Es ist eine der schönsten Illusionen, deren man sich hingeben mag: die Hoffnung bzw. die Vorstellung, dass Menschen, die einander unversöhnlich im Hass verbunden sind, am Ende doch ein Einsehen haben und versuchen, zu einem Miteinander zu finden. Genau diese Illusion ist den Protagonistinnen in Friedrich Schillers Drama „Maria Stuart“ verwehrt, denn sie steuern in jener antagonistischen Zuspitzung, die ihnen im Original zubereitet wurde, unvermeidlich auf den bekannten letalen Ausgang zu.
Könnte man das, obgleich textwidrig, nicht anders machen?, fragt Philipp Arnold, der das Stück in seiner eigenen Version am ETA-Hoffmann-Theater vorstellte. Wer auch nur einen kurzen Blick in das Programmheft geworfen hat, weiß nach der Lektüre von Petra Schillers Einführungstext, dass am Ende ein lieto fine, neudeutsch ein Happy End, auf das Publikum warten wird. Das schürt Erwartungen, die freilich schon aus dramaturgischen Gründen eine Weile enttäuscht werden müssen.

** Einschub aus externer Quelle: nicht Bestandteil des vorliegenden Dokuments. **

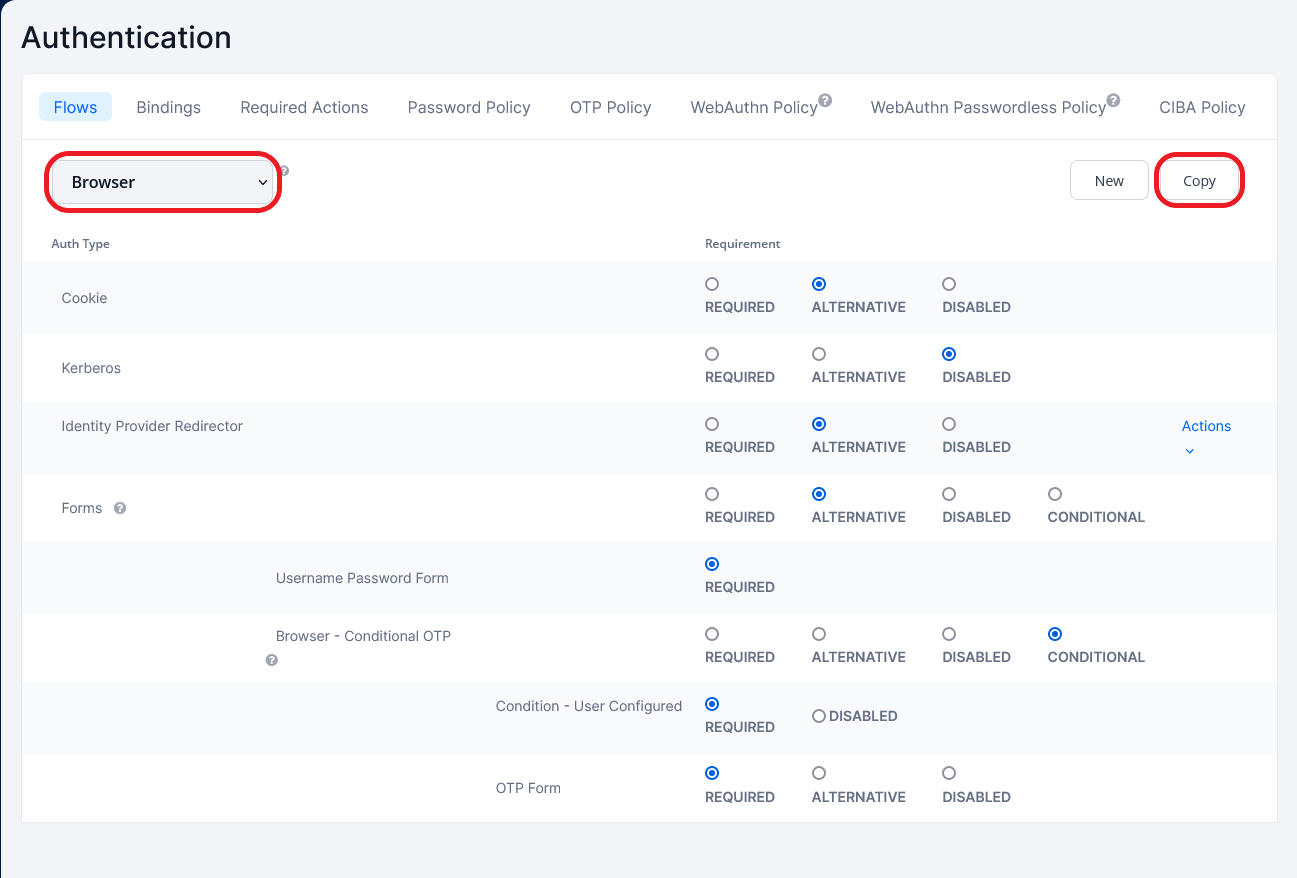
Task: Copy the Browser flow
Action: click(1199, 180)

Das Drama nimmt nämlich seinen gewohnten Lauf, und spätestens wenn Maria zur ultimativen Erniedrigung Elisabeths ausholt, indem sie ihre Version von deren Abstammung hinausschreit, weiß man: das war’s, und zwar unwiderruflich. Bis dahin hat Philipp Arnold eine fast konventionell wirkende Inszenierung präsentiert, in der die Schauspieltruppe des Theaters den Schillerschen Text so üblich wie angemessen deklamiert. Allerdings werden die Szenen auf ungewöhnliche Weise aufgefächert, ja quasi kommentiert.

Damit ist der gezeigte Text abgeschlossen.